No ill was を逆にするとsawllionとなります。saなのでシャとは読めないようにも思えますが、ワーズワースの冒険で紹介されていた謎解きのヒントを示す例文では「korekaramoyorosikune(これからもよろしくね)」を逆から読んで「enukis oroyomar akerok」エヌキシューオロヨマールアケロクゥと発音していました。ここでのsの発音は、日本語で言うところのしゃ、しゅ、しょの発音になっています。これを当てはめるとsawllion はシャ・リオンと読めなくもないという気がします。もちろん「w」はどうしたというような指摘もあるでしょうし、the brothers の詩も全部を調べてはいませんが、周辺の文を見てもほかの歌詞になりそうなものを見つけられていないので間違いという可能性も高いです。そもそも一つの作品から歌詞をすべて作ったとも書かれていない訳ですし、now や I'll などの単語自体は使われている以上 now I'll be relaxがシャリオンであることを完全に否定できません(ただそうなると組み合わせはほぼ無限となってしまうので、元ネタはワーズワースの詩であるということしか言えなくなりますが)。また少し引っかかるのが読み方の法則です。例えば歌詞の中にはヌステースィクォと聞こえる部分がありますが、ヌステースだけならばnustes、つまりsunsetという言葉から来ているように思えます。しかし逆から読むという法則を徹底させた場合nustesは元の文ではset sunという順番にならないとおかしくなってしまいます。一方で英文においてはset sunという語順は普通はないと思われます。ワーズワースの詩の中にもThe sun has long been setという作品や「sunset」、「sun」、「set」という単語 単体でなら使用例はあります。以上の推測はヌステースがsunsetであるという前提の下にしているものなので、前提が違うということもありますが、逆から読むという法則も一文で行われるものでないとすると、これまた元の詩が何であるかを特定するのは困難になるでしょう。
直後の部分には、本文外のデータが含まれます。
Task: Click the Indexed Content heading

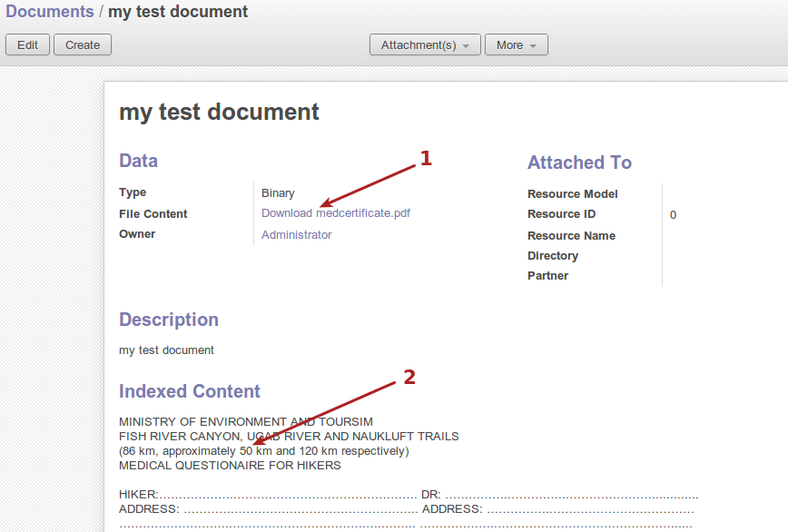Action: [190, 391]
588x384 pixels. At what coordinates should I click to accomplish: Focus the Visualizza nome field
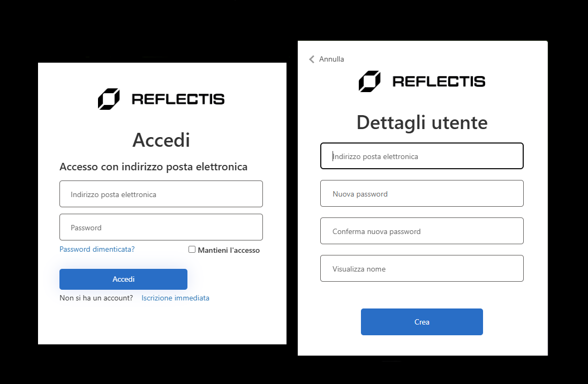point(422,269)
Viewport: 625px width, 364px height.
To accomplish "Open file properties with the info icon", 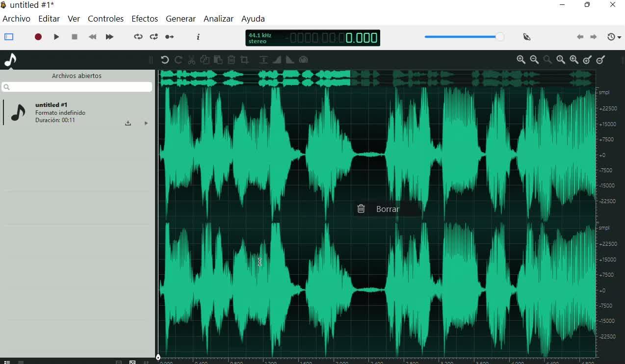I will point(198,37).
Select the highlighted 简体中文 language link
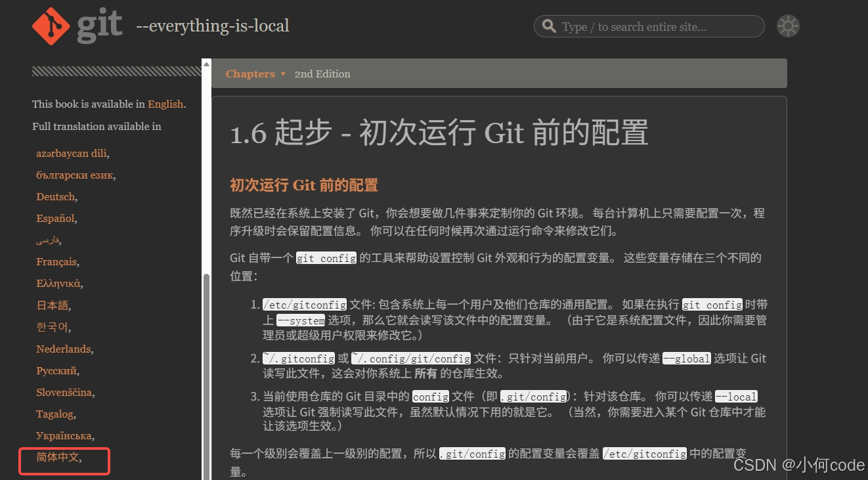868x480 pixels. pyautogui.click(x=58, y=457)
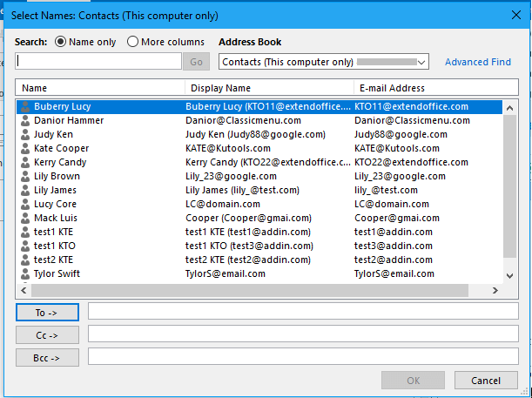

 色々探すにしても、何とか元ネタとなる作品を絞ることはできないものでしょうか。そこで思ったのが、大島ミチルさんはワーズワースの詩の英文をどうやって参照していたのかという点です。wikiによるとシャ・リオンのシングル発売が1993年ということなので、なんらかの本を参照していたと考えられるのですが、例えば岩波文庫の『対訳 ワーズワス詩集』は出版が1998年ですから、これは参照していたものではないと言えそうです。ワーズワースwikiで日本語訳の本について見ると、1993年以前に出版されたものが結構あります。岩波文庫のように原文が載っているかどうかは定かではありませんが、これらの本を参照したか、洋書を参照したということになるでしょうか。ここまで書いておいてなんですが、ちょっと数が多すぎて作品を絞る参考にはならなさそうです。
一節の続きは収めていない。